What you should do: Pictures are to be dropped. Everything else in the listing gets copied exactly.

Data to examine:
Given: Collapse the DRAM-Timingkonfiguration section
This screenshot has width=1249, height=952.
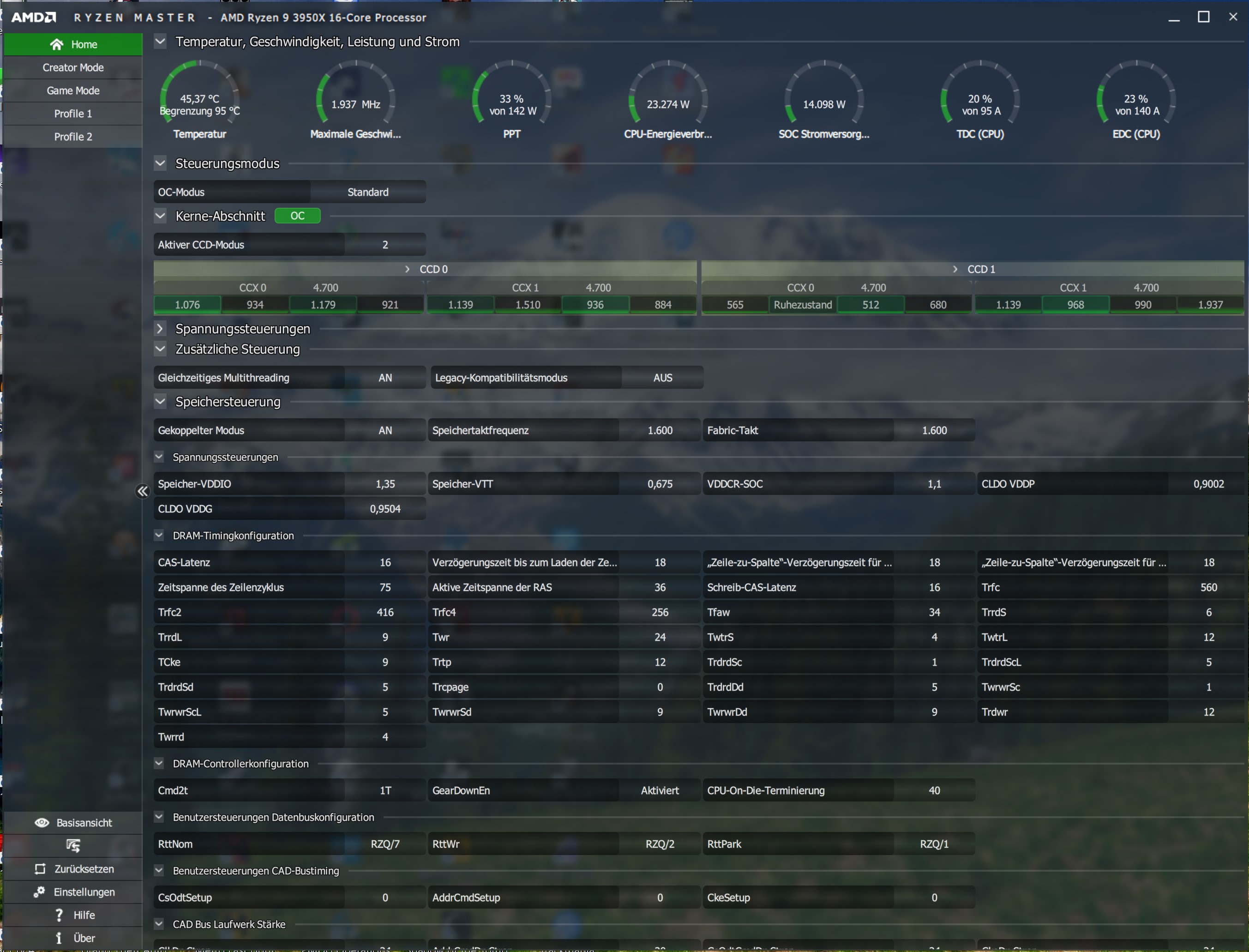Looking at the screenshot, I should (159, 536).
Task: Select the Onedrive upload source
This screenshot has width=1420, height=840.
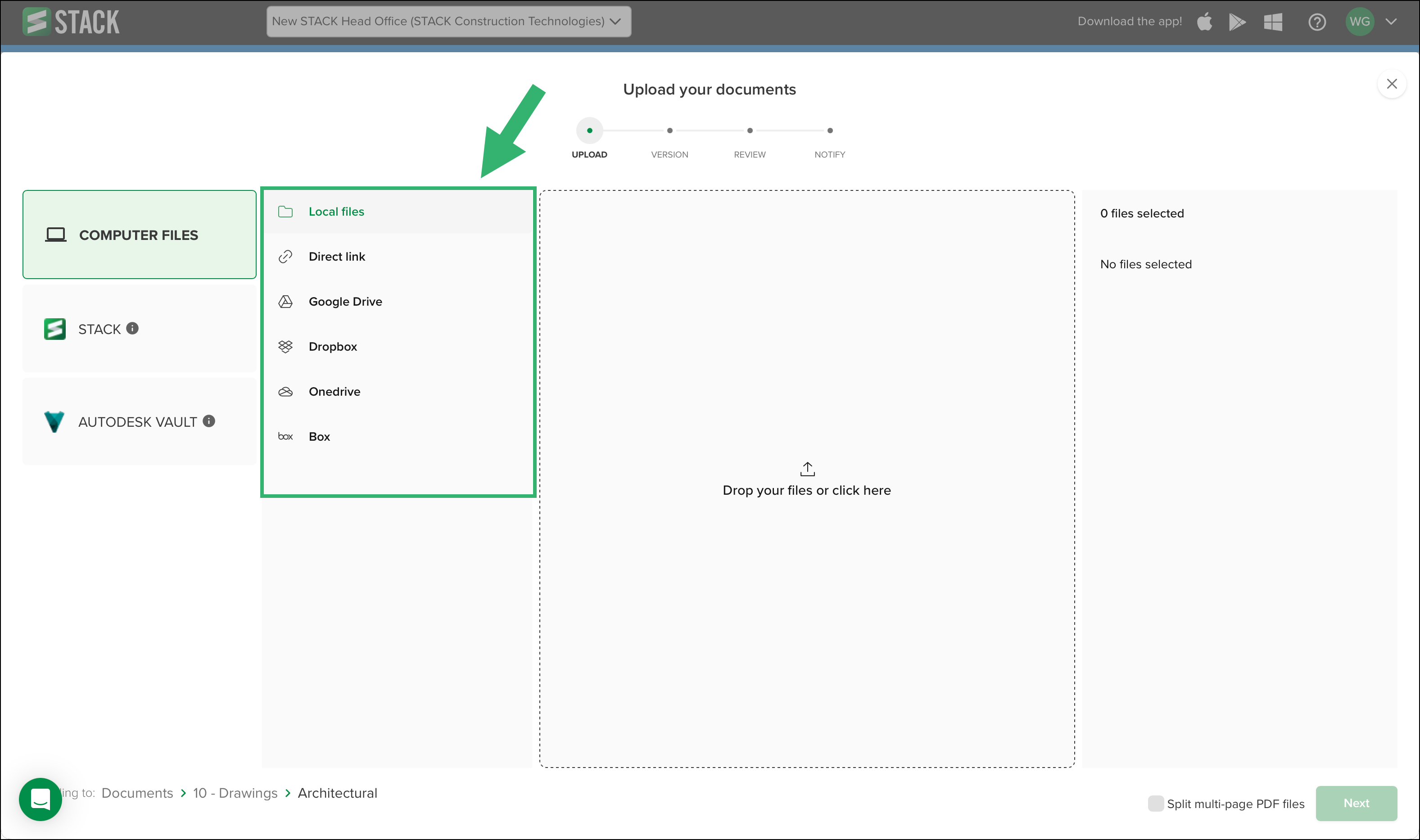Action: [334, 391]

Solution for this exercise:
Given: Collapse the DRAM-Timingkonfiguration section
This screenshot has width=1249, height=952.
Looking at the screenshot, I should (159, 536).
Task: Select the Onedrive upload source
This screenshot has width=1420, height=840.
Action: [334, 391]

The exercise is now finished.